> [Work order] Search the data for the string "pixel" and copy each line where it turns up.

[Collected data]
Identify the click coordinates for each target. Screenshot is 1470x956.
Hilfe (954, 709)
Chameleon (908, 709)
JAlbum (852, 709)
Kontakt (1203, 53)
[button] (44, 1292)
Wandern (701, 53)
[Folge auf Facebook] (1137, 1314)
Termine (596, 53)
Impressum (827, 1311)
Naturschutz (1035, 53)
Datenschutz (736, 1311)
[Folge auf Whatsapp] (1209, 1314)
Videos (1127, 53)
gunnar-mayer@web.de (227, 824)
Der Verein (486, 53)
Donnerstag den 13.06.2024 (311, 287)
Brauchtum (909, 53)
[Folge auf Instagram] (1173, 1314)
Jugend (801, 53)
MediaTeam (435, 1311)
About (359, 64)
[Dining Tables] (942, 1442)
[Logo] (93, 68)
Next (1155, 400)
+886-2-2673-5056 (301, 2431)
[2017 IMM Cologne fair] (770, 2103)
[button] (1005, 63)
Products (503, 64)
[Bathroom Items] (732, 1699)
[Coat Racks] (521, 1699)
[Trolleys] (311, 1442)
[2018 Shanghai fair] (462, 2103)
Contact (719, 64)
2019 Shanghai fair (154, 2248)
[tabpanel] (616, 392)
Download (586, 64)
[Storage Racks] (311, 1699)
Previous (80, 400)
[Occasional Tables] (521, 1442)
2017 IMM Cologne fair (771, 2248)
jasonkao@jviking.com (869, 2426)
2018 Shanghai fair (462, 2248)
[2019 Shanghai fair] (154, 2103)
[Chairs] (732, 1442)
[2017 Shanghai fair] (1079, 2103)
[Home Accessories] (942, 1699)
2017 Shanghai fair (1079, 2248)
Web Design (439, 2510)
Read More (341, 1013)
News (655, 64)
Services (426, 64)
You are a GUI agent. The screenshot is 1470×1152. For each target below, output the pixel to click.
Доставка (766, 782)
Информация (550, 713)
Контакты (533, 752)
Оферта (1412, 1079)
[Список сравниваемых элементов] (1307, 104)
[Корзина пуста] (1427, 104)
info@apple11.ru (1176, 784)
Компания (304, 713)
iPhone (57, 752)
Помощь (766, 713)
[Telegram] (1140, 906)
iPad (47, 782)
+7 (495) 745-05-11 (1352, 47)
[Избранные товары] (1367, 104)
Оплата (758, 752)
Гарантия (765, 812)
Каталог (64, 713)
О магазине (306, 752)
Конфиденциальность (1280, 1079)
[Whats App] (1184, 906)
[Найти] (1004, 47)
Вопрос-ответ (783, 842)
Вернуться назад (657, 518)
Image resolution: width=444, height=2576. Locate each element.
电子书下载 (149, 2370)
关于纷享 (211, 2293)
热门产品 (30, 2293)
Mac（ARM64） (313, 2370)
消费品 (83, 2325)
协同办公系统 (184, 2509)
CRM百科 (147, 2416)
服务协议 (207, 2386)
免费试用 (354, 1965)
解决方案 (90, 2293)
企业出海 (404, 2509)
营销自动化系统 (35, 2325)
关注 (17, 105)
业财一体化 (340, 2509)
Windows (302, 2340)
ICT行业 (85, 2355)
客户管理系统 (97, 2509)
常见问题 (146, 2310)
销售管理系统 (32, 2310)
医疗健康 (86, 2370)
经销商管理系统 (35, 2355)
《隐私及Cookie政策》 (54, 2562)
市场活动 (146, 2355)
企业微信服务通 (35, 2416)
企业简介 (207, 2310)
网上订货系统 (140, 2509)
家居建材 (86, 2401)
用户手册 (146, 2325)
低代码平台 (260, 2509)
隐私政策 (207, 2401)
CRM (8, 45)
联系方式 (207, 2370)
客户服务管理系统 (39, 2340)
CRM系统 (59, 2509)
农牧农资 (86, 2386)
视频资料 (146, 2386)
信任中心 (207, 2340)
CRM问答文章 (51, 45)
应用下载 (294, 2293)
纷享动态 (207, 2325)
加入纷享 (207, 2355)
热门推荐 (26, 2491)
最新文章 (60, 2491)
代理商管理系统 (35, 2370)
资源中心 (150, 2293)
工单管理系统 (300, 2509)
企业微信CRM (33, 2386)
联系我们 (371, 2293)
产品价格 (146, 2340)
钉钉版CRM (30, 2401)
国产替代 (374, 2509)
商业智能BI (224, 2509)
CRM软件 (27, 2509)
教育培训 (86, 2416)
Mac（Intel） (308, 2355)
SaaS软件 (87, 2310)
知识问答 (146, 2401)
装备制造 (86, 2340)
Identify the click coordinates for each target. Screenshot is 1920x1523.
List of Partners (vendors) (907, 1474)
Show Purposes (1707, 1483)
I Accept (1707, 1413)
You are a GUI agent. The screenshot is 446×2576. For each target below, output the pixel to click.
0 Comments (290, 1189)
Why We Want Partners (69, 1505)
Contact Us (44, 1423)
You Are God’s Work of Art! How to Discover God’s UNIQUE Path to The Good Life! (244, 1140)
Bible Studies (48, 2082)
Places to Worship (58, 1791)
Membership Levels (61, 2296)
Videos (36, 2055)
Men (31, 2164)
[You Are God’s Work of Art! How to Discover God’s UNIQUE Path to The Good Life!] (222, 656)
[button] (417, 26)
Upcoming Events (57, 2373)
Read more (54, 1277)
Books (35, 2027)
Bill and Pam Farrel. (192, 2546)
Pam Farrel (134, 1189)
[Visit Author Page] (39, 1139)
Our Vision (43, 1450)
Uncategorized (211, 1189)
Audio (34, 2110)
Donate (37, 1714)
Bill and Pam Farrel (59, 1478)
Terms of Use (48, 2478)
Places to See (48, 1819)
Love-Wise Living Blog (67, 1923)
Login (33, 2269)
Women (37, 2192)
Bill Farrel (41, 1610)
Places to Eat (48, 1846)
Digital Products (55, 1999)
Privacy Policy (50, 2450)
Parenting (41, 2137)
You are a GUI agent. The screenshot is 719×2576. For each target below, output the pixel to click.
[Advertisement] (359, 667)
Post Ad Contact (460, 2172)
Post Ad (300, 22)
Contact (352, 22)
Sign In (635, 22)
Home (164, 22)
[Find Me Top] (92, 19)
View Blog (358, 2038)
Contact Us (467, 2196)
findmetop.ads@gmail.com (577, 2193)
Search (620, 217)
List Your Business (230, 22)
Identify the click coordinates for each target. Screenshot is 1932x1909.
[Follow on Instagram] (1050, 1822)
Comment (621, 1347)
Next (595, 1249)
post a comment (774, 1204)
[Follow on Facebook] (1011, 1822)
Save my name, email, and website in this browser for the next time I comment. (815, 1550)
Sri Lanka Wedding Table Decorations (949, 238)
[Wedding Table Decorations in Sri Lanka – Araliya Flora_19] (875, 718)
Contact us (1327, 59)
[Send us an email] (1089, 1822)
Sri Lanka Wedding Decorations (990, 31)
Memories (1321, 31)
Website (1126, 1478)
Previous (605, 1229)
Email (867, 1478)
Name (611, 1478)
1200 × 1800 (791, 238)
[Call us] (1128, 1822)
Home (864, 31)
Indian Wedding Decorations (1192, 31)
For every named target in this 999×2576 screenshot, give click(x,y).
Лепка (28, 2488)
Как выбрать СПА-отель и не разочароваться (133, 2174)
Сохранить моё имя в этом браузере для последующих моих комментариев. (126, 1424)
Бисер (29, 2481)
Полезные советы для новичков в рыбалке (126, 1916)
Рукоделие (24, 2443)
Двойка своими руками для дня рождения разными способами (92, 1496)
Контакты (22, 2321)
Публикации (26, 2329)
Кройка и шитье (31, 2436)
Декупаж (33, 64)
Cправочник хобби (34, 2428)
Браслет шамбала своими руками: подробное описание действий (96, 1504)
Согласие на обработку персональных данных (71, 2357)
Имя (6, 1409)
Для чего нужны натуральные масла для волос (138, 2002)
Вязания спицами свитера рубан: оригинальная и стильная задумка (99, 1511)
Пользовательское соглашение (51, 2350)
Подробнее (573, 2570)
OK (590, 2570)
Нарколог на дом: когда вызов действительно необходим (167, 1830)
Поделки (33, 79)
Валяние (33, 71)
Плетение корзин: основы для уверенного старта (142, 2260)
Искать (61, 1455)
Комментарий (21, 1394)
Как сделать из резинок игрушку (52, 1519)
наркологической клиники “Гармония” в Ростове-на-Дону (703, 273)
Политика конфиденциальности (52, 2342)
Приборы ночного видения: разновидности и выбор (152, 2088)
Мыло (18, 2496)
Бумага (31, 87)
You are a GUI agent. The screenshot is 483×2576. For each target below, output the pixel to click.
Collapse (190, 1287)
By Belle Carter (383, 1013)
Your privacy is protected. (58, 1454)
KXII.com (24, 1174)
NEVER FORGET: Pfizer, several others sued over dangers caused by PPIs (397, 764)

> [Result for this exercise]
You are a GUI agent. The screenshot is 1470×1152. For each target below, output the pixel to click.
You are a GUI agent. The screenshot is 446×2576. For each target below, output the pixel to click.
You are a GUI agent. The screenshot is 719×2576. For each target below, output the pixel to click.
You are a GUI agent. The screenshot is 483×2576. For each target below, output the pixel to click.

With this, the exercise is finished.